Interventions for Hyponatremia
(Acronym: SODIAM)
S: Hypertonic solutions to concentrate sodium
O: Omit water intake (fluid restriction)
D: Document consciousness levels
I: Maintain strict INO records
A: Administer diuretics
M: Monitor vitals and muscle weakness.
Interventions for Hypernatremia
(Acronym: NO SODIUM)
N: Neuromuscular checks for twitching/weakness
O: Observe vital signs for changes
S: Send to endocrinologist for diabetes insipidus
O: Oral hygiene for dry mouth
D: Stop diuretics if applicable
I: Increase water intake; use hypotonic solutions if NPO
U: Monitor renal output.
Interventions for Hypokalemia
(Acronym: POTASSIUM)
P: Feed potassium-rich foods
O: Oral potassium supplements
T: Telemetry for heart monitoring
A: Assess for arrhythmias
S: Watch for shallow respirations
S: Monitor for signs of digoxin toxicity
I: Administer IV fluid with potassium as needed
U: Notify if urine output <30 mL/hour
M: Monitor for muscle weakness.
Interventions for Hyperkalemia
(Acronym: STOP POTASSIUM)
S: Stop potassium supplements
T: Telemetry for cardiac monitoring
O: Order Kayexalate for potassium reduction
P: Administer insulin and glucose to drive potassium into cells
O: Monitor fluid intake strictly
T: Telemetry for any changes
A: Assess mental and respiratory status
S: Use dialysis if needed when severe.
Interventions for Hypocalcemia
(Acronym: TEST):
T: Monitor heart rhythms
E: Evaluate Trousseau's and Chvostek's signs
S: Administer calcium supplements; recommend vitamin D
T: Frequent neuromuscular checks and seizure precautions.

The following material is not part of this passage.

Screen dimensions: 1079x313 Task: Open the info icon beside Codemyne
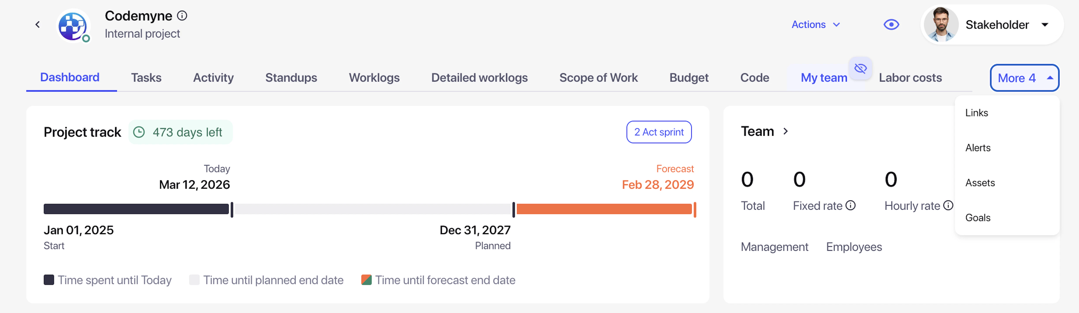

Interventions for Hypercalcemia
(Acronym: SAFE)
S: Safety precautions due to fatigue and confusion
A: Assess consciousness frequently
F: Increase fluid intake to prevent damage
E: Evaluate lab values; notify if calcium exceeds 12 mg/dL.
Interventions for Hypomagnesemia
Administer oral magnesium; utilize IV magnesium (banana bag).
Telemetry monitoring; ensure potassium and calcium supplements are given.
Use spironolactone as a magnesium-sparing diuretic.
Interventions for Hypermagnesemia
Administer calcium chloride or gluconate; stool softeners as needed.
Increase fluid intake to promote kidney function; possible need for dialysis.
Conclusion
A comprehensive understanding and management of fluid and electrolyte imbalances requires clinical knowledge and hands-on practice. Use provided study aids and attend additional support sessions to clarify complex concepts.
Questions encouraged for further mastery and clarification.